To address the trade-off between interpretability and predictive performance in general insurance pricing, this paper proposes an intrinsically interpretable Neural Additive Model (NAM). The model assigns dedicated subnetworks to each covariate and selected key interaction terms, and—novel in actuarial science—formally defines and achieves “full transparency”: predictions are fully traceable and parameters directly interpretable via enforced sparsity, monotonicity, and smoothness constraints. Integrating the structural interpretability of generalized linear models (GLMs) with the nonlinear modeling capacity of deep learning, the method incorporates an interaction selection mechanism and joint regularization.
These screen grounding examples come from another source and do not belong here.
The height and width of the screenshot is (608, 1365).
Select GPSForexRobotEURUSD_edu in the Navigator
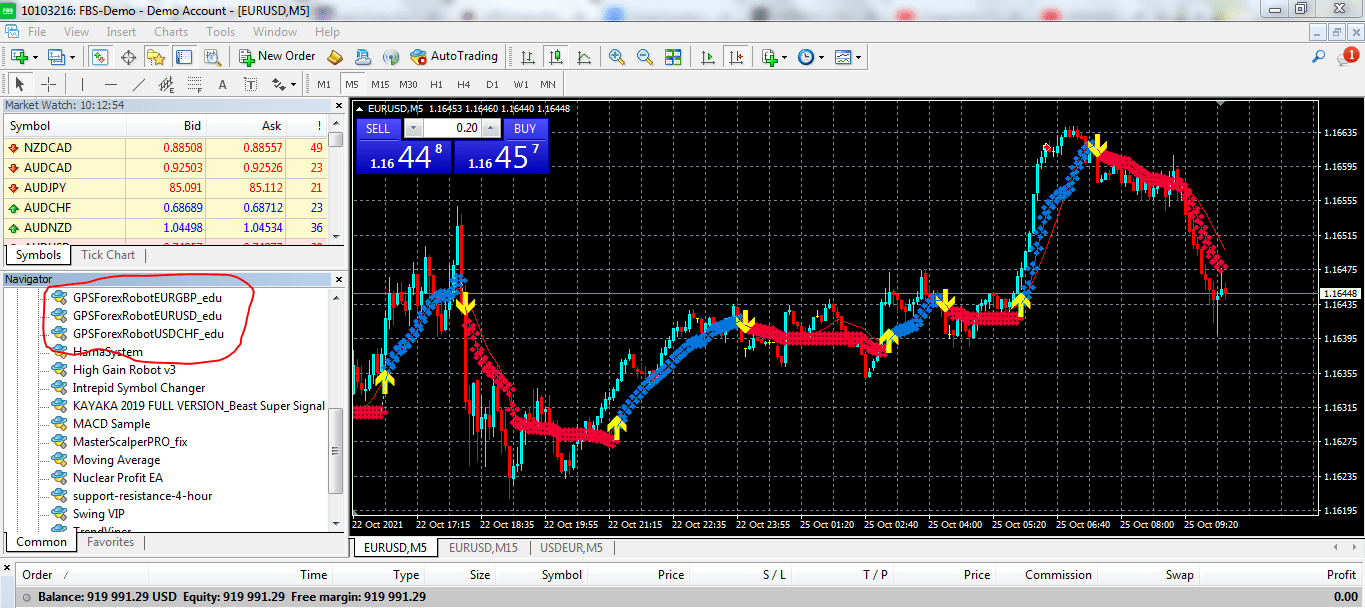tap(147, 316)

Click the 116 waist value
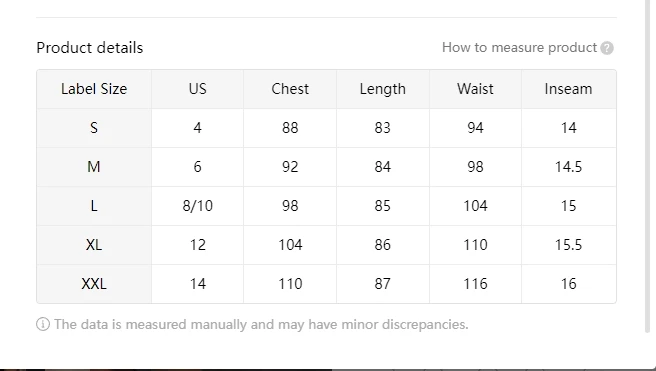pyautogui.click(x=475, y=284)
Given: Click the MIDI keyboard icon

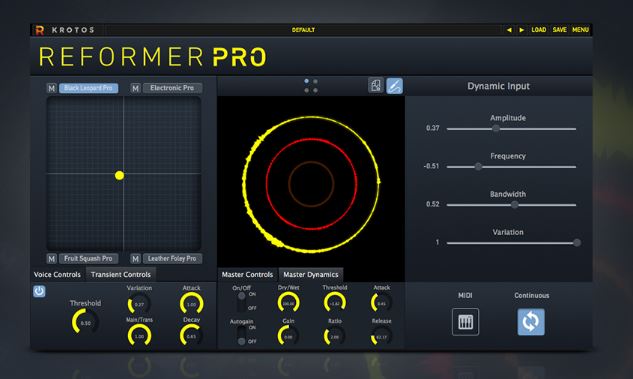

Experiments on synthetic data and real-world motor and household insurance datasets demonstrate that the proposed model significantly outperforms conventional GLMs, gradient-boosted trees, and standard NAMs—achieving both high predictive accuracy and end-to-end, fine-grained, mathematically verifiable interpretability.

This paper introduces the Actuarial Neural Additive Model, an inherently interpretable deep learning model for general insurance pricing that offers fully transparent and interpretable results while retaining the strong predictive power of neural networks. This model assigns a dedicated neural network (or subnetwork) to each individual covariate and pairwise interaction term to independently learn its impact on the modeled output while implementing various architectural constraints to allow for essential interpretability (e.g. sparsity) and practical requirements (e.g. smoothness, monotonicity) in insurance applications. The development of our model is grounded in a solid foundation, where we establish a concrete definition of interpretability within the insurance context, complemented by a rigorous mathematical framework. Comparisons in terms of prediction accuracy are made with traditional actuarial and state-of-the-art machine learning methods using both synthetic and real insurance datasets. The results show that the proposed model outperforms other methods in most cases while offering complete transparency in its internal logic, underscoring the strong interpretability and predictive capability.